Soal Dugaan Pungli di Pasar Bogor, Bima Arya: Tidak Sesuai dengan Fakta

Ilustrasi Pungutan Liar. (Sariagri/Antara)

Editor: Reza P - Sabtu, 23 April 2022 | 21:00 WIB

Sariagri - Wali Kota Bogor, Jawa Barat, Bima Arya Sugiarto menanggapi dugaan pungli yang viral di Pasar Bogor. Menurutnya, keluhan yang disampaikan oleh pedagang kepada Presiden tidak sesuai dengan fakta di lapangan.

“Jadi yang kemarin disampaikan kepada presiden, tidak sesuai dengan kasus yang sebenarnya terjadi di lapangan. Ini persaingan pedagang yang berujung pengeroyokan dan diproses hukum,” ujarnya seperti dikutip dari akun Instagram pribadinya @bimaaryasugiarto, Sabtu (23/4).

Bima menjelaskan bahwa kepolisian telah melakukan proses hukum dengan tepat. Pihaknya tak membenarkan terkait tindakan intimidasi dan pungutan liar, terlebih jika dilakukan oleh pihak-pihak resmi.

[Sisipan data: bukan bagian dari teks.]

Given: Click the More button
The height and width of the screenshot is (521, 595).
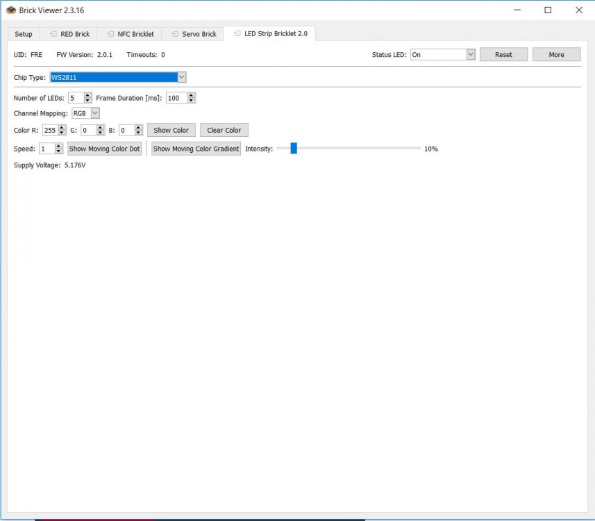Looking at the screenshot, I should point(556,55).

Bima meminta kepada semua pihak untuk memahami lebih jauh soal kasus sesuai dengan konteksnya. Dia menegaskan apabila terjadi pungli akan ditangani secara tegas oleh pihak berwajib.

“Yang kedua, pemkot melihat kepolisian sudah melakukan proses hukum ini dengan tepat. Semua sesuai dengan aturan. Tidak boleh ada yang di atas hukum, di kota Bogor,” katanya.

Sebelumnya, Presiden Joko Widodo berkunjung ke Pasar Bogor, Kota Bogor, pada Kamis (21/4). Dalam kunjungan tersebut, Jokowi mendapatkan curhatan dari dua pedagang pasar pria dan wanita.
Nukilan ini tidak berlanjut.